沼袋駅北口に出て、すぐ見えてくる不動産屋さんの角を入ると、そこは人気のドラマ「孤独のグルメ」にも登場したことがある昭和っぽい路地。しばらく進むと左側に見えてくるのが「手作り菓子 アビニヨン」です。街の小さなケーキ屋さんといった雰囲気ですが、地元住民から愛され続ける創業45年の老舗。2代目の堀之内満一さん(38歳)が、たくさんのスタッフと忙しそうに働いています。
実はここ、マスコミでもしばしば紹介される名店でもあり、数々の商品は区内のコンテスト「中野の逸品グランプリ」でも何度か優勝しています。その最たるものが、2013年3月に優勝した「バンブー」(136円)。甘さ控えめのカスタードクリームを、渦巻き状のコルネにしたパイ生地で包んで焼いたお菓子です。通常のコルネをメープルシロップに漬けてから焼いているので、カリカリとした食感が味わえます。しかも、手間がかかっているのにとても安くてビックリ。
「年々、洋菓子がぜいたく品になってきて、敷居が高くなっていますよね。でも本来は、誰でも気軽に楽しめるものであるはず。
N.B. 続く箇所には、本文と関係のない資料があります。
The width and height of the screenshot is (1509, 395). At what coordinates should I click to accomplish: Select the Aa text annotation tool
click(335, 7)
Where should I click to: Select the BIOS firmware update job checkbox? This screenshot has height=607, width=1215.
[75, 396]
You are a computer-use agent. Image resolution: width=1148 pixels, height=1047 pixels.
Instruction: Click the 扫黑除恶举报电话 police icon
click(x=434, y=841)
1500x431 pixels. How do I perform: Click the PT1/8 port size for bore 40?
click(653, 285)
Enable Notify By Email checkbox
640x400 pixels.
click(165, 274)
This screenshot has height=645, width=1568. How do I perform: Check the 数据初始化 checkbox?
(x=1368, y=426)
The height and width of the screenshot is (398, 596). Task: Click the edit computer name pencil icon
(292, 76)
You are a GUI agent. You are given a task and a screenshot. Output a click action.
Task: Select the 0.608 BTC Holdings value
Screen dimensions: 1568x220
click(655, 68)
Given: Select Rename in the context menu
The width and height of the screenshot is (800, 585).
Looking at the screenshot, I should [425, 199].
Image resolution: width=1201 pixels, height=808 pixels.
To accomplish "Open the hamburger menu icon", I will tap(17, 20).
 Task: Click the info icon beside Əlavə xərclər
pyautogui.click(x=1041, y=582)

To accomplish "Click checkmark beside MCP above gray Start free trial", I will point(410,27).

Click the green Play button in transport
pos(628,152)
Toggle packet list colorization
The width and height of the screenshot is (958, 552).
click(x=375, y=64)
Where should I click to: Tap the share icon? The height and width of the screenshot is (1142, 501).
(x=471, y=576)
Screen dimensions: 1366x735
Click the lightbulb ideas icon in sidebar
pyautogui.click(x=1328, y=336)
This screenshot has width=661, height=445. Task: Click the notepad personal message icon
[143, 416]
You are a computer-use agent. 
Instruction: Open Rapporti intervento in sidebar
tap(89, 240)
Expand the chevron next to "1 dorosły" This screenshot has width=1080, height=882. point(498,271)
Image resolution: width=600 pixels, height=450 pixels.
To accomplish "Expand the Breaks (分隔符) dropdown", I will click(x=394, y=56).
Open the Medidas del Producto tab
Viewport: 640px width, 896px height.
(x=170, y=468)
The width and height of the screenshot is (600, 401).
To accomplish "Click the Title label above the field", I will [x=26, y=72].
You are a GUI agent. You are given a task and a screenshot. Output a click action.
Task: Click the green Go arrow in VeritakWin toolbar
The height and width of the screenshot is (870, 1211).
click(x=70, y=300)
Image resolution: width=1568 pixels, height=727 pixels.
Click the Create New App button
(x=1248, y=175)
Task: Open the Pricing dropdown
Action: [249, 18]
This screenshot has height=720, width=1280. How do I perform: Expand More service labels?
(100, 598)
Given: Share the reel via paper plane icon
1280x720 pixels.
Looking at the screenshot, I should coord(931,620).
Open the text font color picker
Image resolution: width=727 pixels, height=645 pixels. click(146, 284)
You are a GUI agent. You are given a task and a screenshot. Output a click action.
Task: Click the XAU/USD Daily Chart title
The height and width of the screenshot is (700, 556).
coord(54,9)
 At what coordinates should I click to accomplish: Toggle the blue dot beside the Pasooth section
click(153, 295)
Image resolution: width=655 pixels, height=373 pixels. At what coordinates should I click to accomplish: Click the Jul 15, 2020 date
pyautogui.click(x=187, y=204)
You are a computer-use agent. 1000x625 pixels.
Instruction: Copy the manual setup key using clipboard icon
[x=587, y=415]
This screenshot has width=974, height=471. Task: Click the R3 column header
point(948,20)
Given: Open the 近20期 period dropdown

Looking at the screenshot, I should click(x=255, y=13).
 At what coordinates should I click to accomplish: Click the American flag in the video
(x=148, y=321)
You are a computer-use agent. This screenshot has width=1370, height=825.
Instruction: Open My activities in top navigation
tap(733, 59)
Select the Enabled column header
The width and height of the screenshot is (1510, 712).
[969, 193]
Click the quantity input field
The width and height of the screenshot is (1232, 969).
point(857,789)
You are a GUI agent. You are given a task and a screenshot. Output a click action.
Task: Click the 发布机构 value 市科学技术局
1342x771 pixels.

そんな思いから、お子さんでも買えるような価格帯のお菓子を作りたいなと思っているんです」と堀之内さん。そしてその精神は、お客様からの「沼袋を代表するお菓子をつくってほしい」というリクエストから生まれたという「沼チョコ」(157円)にも生かされています。
かつては沼地だった沼袋の地層をイメージした、クルミとアーモンドが香ばしいチョコレートケーキ。層を崩すように食べ進んでいくと、ふんわりとしたチョコレートの甘み、そしてクルミとアーモンドの香りが口いっぱいに広がります。ちなみにリピーターを飽きさせないようにと、季節によって商品を替えているそうなので、季節の変わり目などにチェックしてみるのも楽しいかもしれません。
さて、南口に渡って妙正寺川に沿って歩き、小さな滝のある「平和の森公園」に寄り道しながら西へ。環七通りと交差する野方、そして都立家政を過ぎると鷺ノ宮に着きます。ここでのお目当ては、再び北口に渡って少し歩くと見えてくる「旭製菓 鷺の宮店」。西東京市に本社を持つ、大正13年創業のかりんとうメーカーの直営店です。
一番の人気商品は、「きんぴらごぼう」(339円)。間違いなくかりんとうなのに、本当にきんぴらごぼうの風味がする不思議な逸品です。他にも香ばしい「胡麻(ごま)かりんとう」(232円)や、全国菓子大博覧会で名誉総裁賞に選ばれた「クッキーかりんとう塩バター風味」(228円)など、小さな店内には40種以上のかりんとうがズラリ。
どれもおいしそうで目移りしてしまいますが、すべて味見ができるので、それぞれ異なる食感や味を確認したうえで購入可能。また、お手ごろ価格の「こわれかりんとう久助」(116円)もありますから、お散歩の途中にふらっと立ち寄っておみやげを買うのには最適です。
ご贈答品に使うお客様も多いそうですが、たしかにこれなら贈りやすいですね。おいしいだけではなくユニークな商品が多いので、受け取った方に喜んでもらえそうです。お伺いした際にも、大量発送の申し込みをしている方がいらっしゃいました。
同じ中野区内とはいえ、西武新宿線沿線のエリアは中央線の中野にくらべると注目される機会がそれほど多くはないかもしれません。けれど歩いてみれば、こういうすてきなお店を見つけることができるんですよ。
(印南敦史)
■手作り菓子 アビニヨン
東京都中野区沼袋1-37-11
TEL:03-3385-4336
営業時間:午前9:00~午後8:30
休み:水曜
URL:http://www.avignon-cake.com/
路地裏の小さなお店なのに、奥ではたくさんのスタッフが忙しそうにテキパキと働いていて、とても活気があります。
■旭製菓 鷺の宮店
東京都中野区鷺宮3-17-3
TEL:03-3330-4158
営業時間:午前9:30~午後6:00
休み:年末年始
URL:http://www.asahi-seika.co.jp/
「隠れ河原の和チョコ」(473円)、「りんごとはちみつ」(312円)など季節限定商品も多いので、まめにチェックするといいと思います。